• [Aim of the task] Leave the pictures in the listing below aside and reproduce exactly the lines starting with the one with "Task: Open the Kênh Người Bán menu item" and going on through the one with "You are a computer-use", both ends included.

• [Material for this task]
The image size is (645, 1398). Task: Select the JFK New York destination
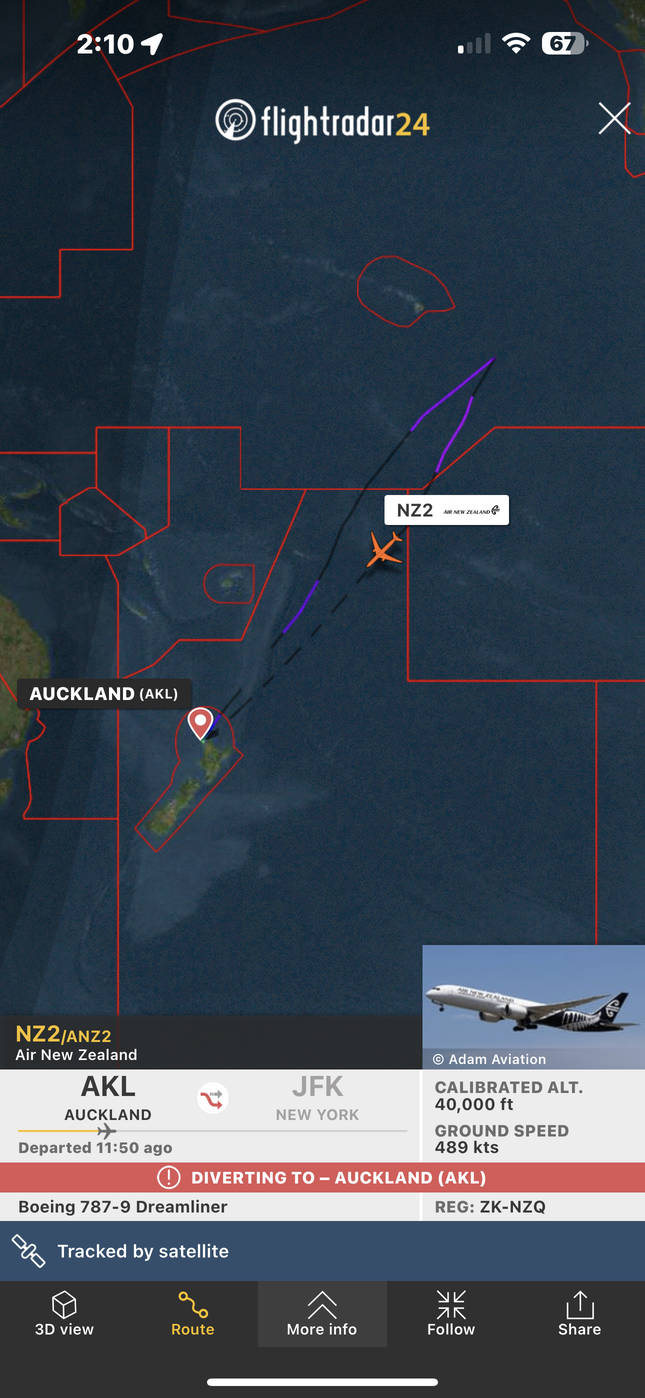point(318,1099)
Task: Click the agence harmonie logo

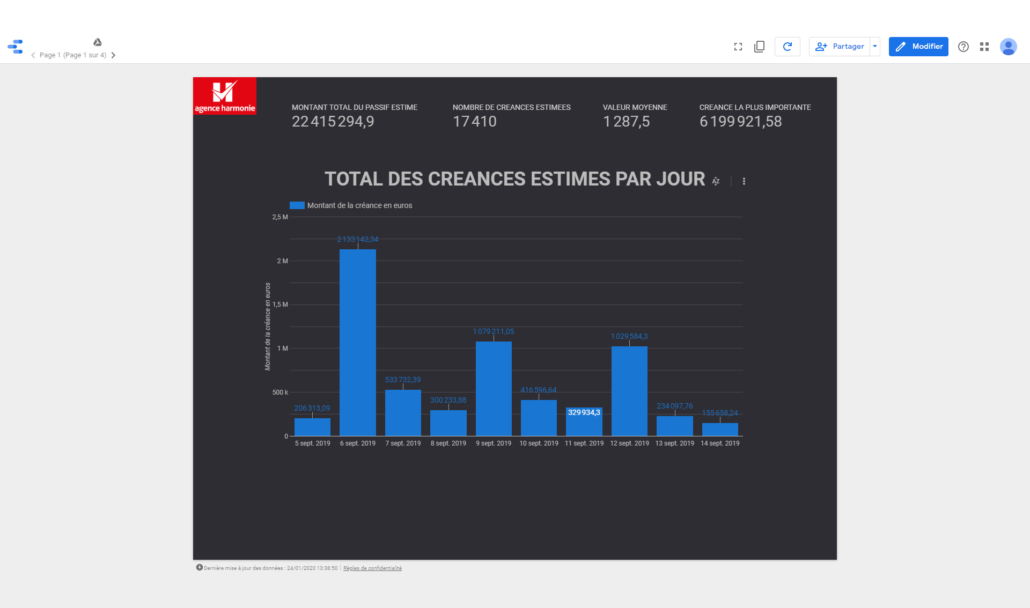Action: click(x=225, y=95)
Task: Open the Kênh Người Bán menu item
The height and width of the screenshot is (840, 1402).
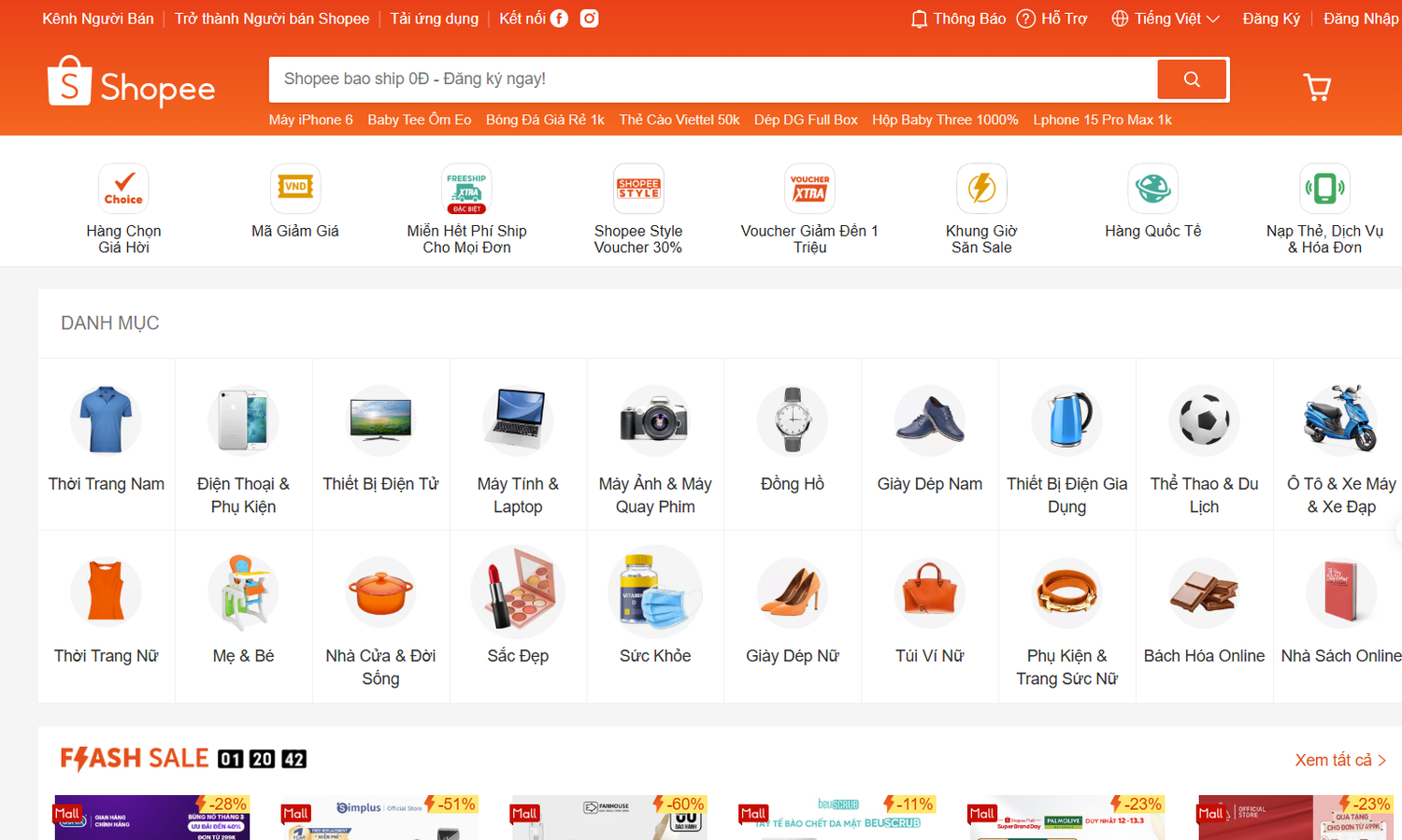Action: (97, 18)
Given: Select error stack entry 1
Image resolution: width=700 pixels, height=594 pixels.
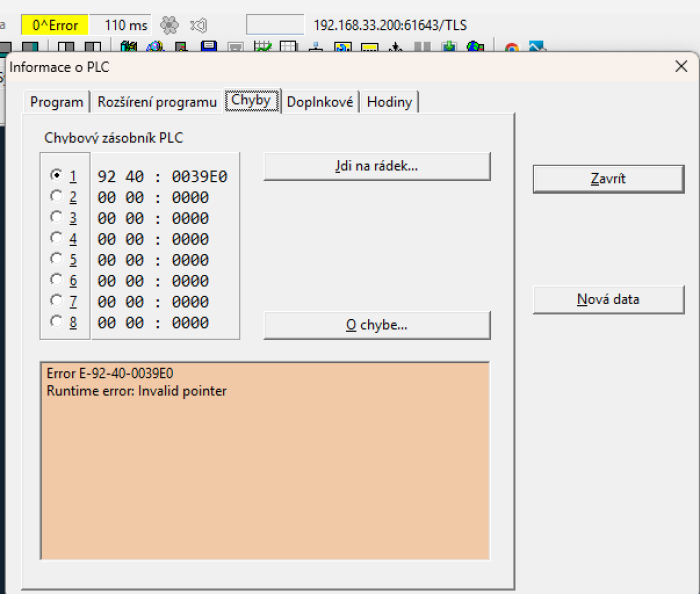Looking at the screenshot, I should click(x=56, y=176).
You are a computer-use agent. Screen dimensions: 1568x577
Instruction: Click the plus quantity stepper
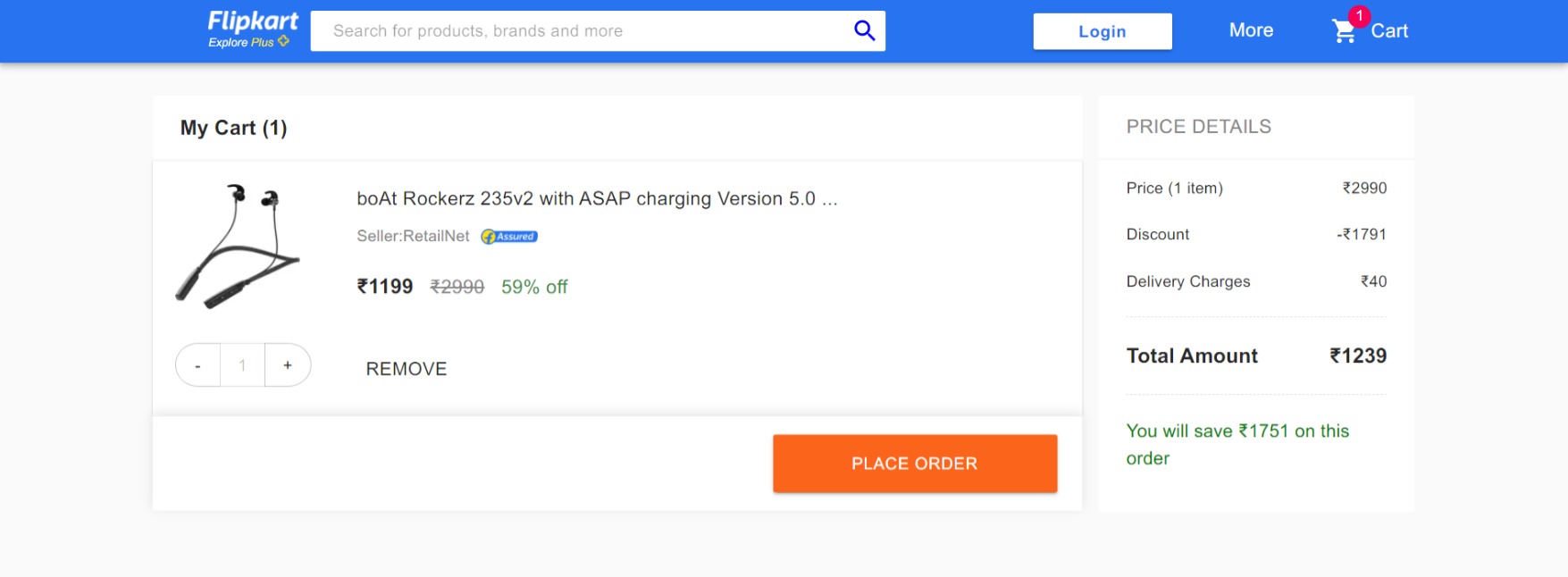[x=287, y=364]
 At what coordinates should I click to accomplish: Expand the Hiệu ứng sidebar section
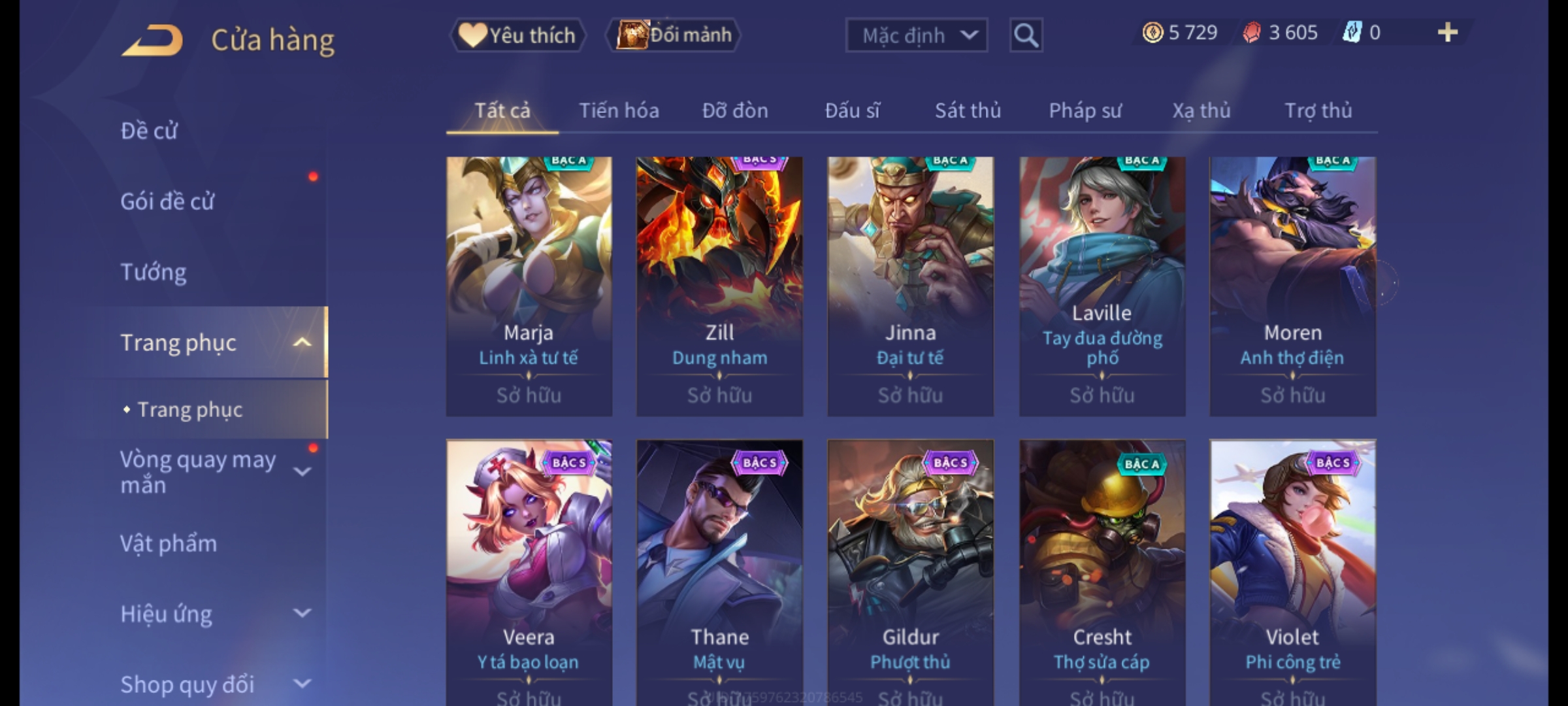(x=302, y=613)
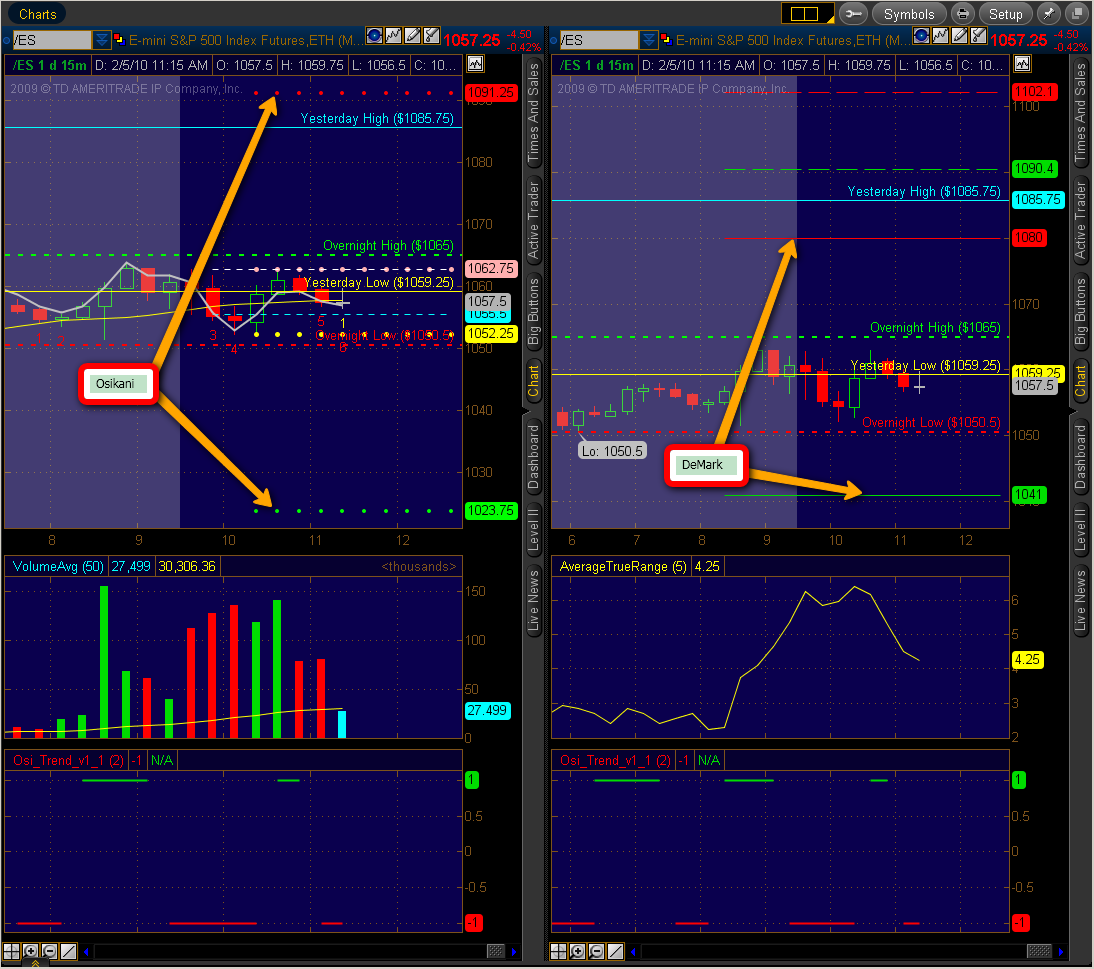Toggle the small chart-mode icon beside left OHLC bar

click(x=475, y=65)
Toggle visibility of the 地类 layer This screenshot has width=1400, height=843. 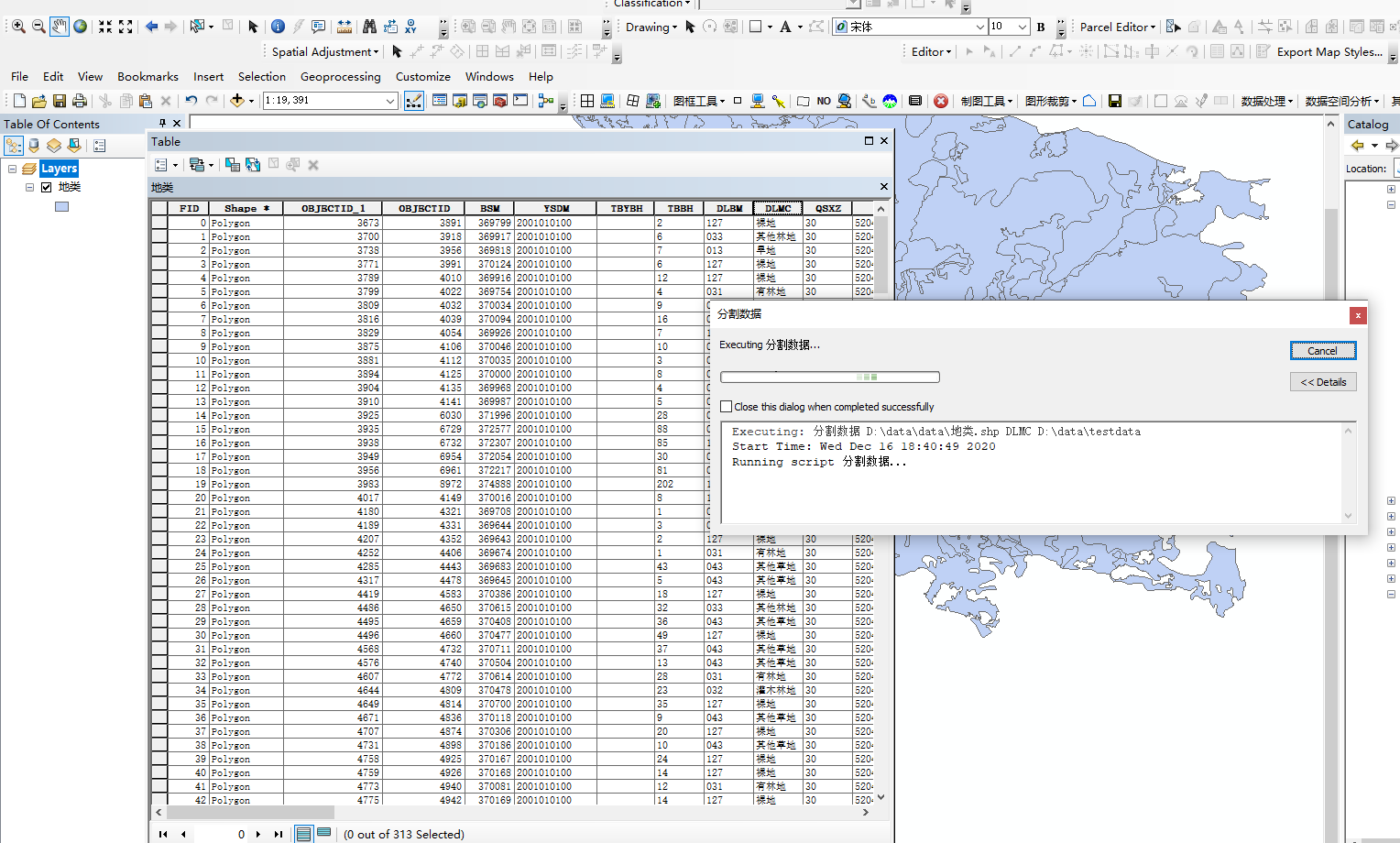click(47, 187)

• [Task response]
Task: Open the Kênh Người Bán menu item
The height and width of the screenshot is (840, 1402).
Action: (97, 18)
Given: Select error stack entry 1
Image resolution: width=700 pixels, height=594 pixels.
Looking at the screenshot, I should click(x=56, y=176).
You are a computer-use agent. Screen dimensions: 1568x577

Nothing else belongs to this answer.